前日(26日)に吉本興業所属となったことを公表したタレント・なべおさみ(80)が27日、京都市のよしもと祇園花月で行われた吉本新喜劇に早速、登場した。

 川畑泰史座長(52)公演で、川畑に余命宣告する死神役で出演したなべは終演後「劇場に来たら正面から入れなくて『こちらでございます』と案内されたのが裏口でした」と、1991年に起きた長男・なべやかん(49)の「明治大学替え玉受験」をネタにして笑いを誘う。
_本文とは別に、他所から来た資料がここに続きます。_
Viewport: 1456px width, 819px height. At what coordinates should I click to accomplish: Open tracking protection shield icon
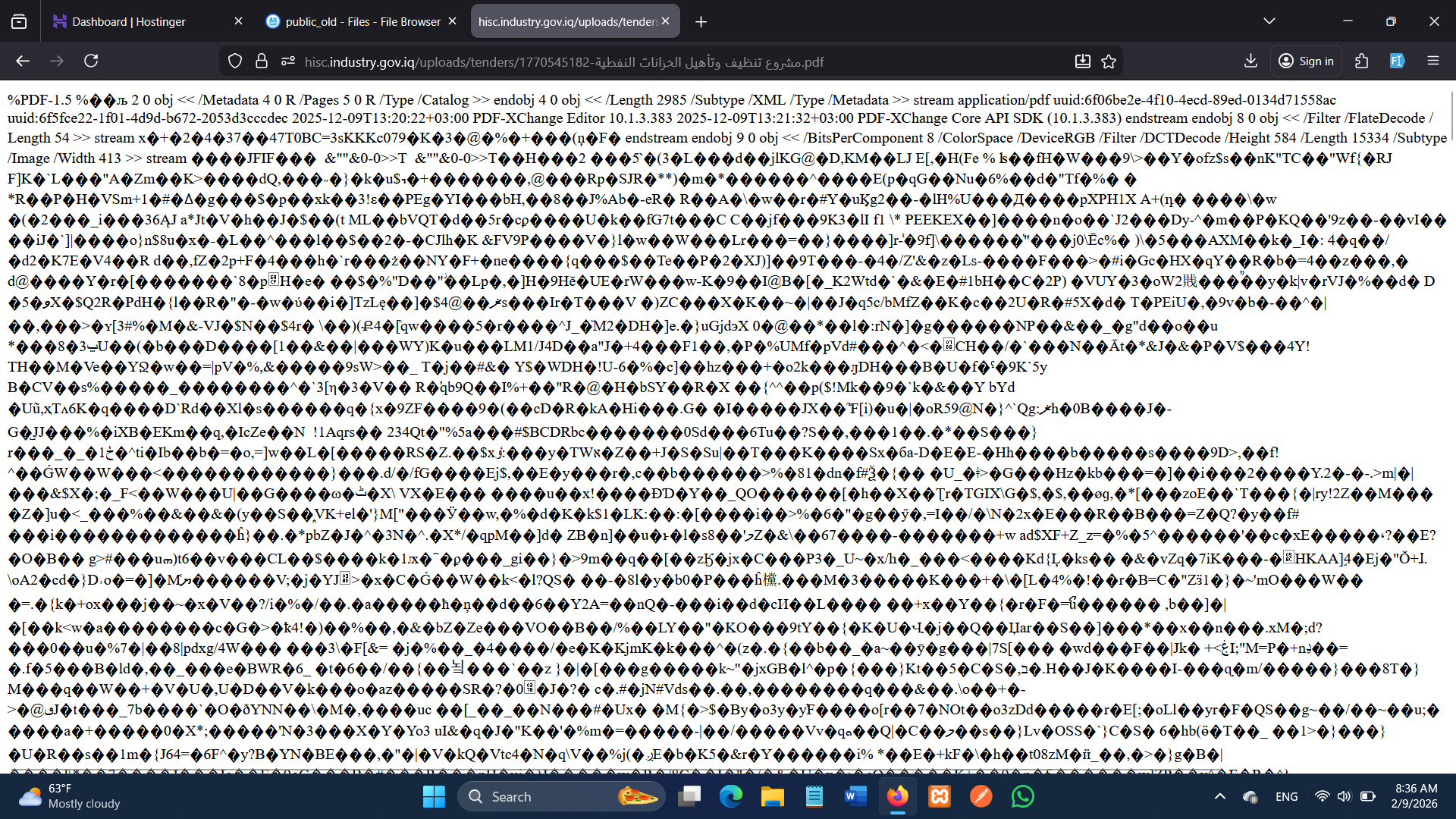pos(235,61)
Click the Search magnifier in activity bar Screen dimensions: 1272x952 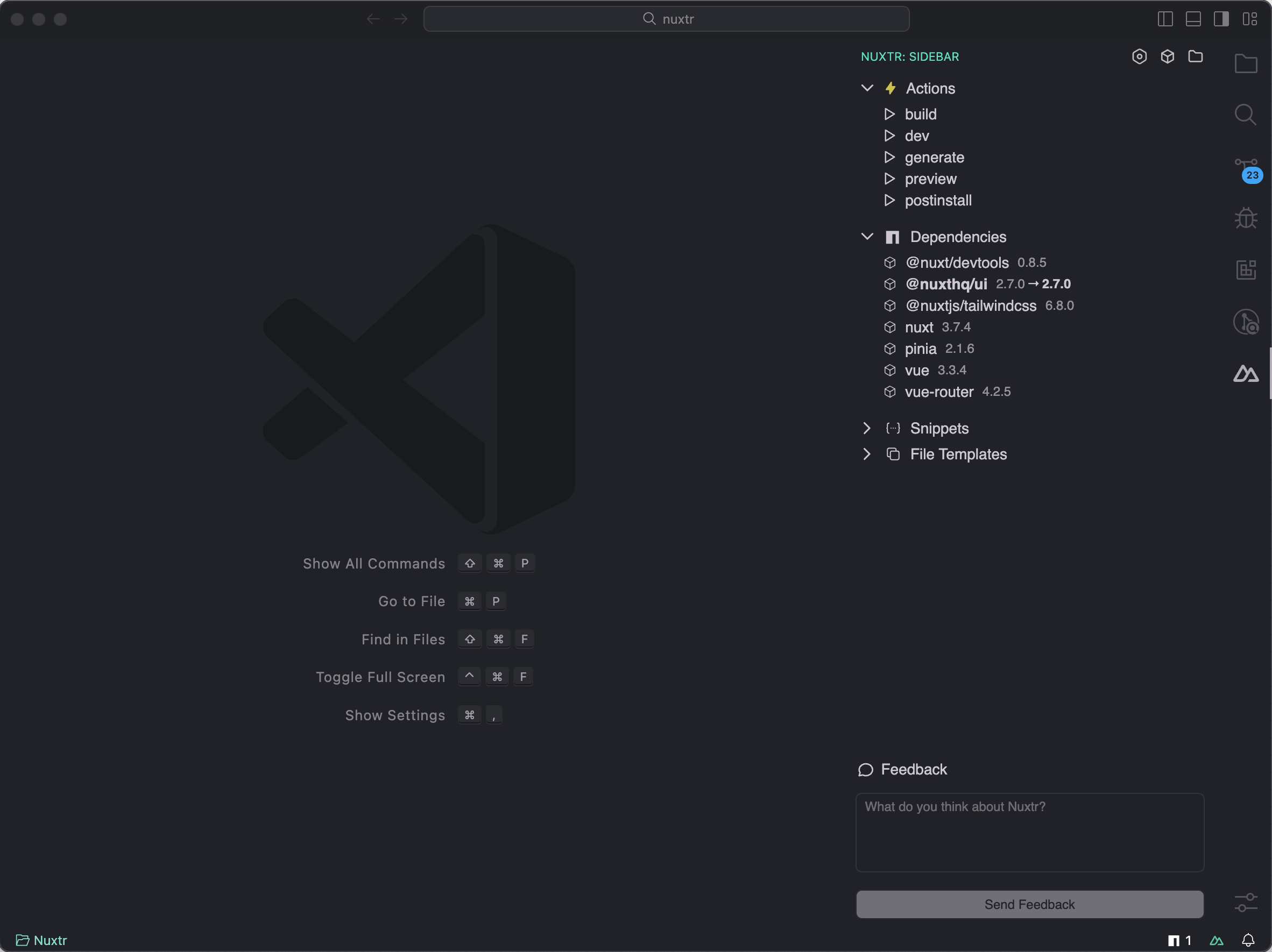click(1246, 115)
続けて「5月1日付で吉本に所属しました。今後、こういう出演機会もたびたびあるかと思いますので、新人なべおさみをごひいきにしてください」と改めてあいさつした。

 その後、報道陣の取材に応じ「80歳になって活躍するチャンスを与えてくれてうれしい。何歳で滅するか知らないが、死ぬまで舞台に立ち続けるのが役者の夢。それを全うできるように頑張っていきたい」と意気込んだ。

 川畑が「子供の時によく見ていたが、妙なことで知る機会もあったり」と語るように、かつてテレビをにぎわせたなべも替え玉騒動後は、出演機会が激減。本人も「30年、海の底にいるような芸能人生活をしてきた」と話し「どんな小さな仕事も巨大な喜び。80歳という年齢を考えると、何とかしてやろうというプロダクションはあまりない」と受け入れてくれた吉本興業に感謝した。

 再び、舞台に立つのは2016年に他界した夫人で元女優の笹るみ子さん(享年76)の願いだったという。病床にあったるみ子さんの最後の言葉は「あなたはなべおさみよ。なべおさみなんですからね」。亡き妻の思いをかなえ「この喜びは女房に伝えてやりたかったですね…」と言葉を詰まらせると「妻も見てくれたと思う。最高のうれしさです。天上で女房から(吉本興業会長の)大崎さんらに働きかけてくれたのかなと思います」と語った。

 また、所属決定後に吉本興業が闇営業騒動に揺れていることについては「(所属の)お話を頂いて『ちょっと待ってね』と言われていたんですが、ほとんどテレビ、雑誌、新聞は見ないようにしていたので、よく分かりません」と多くを語らなかった。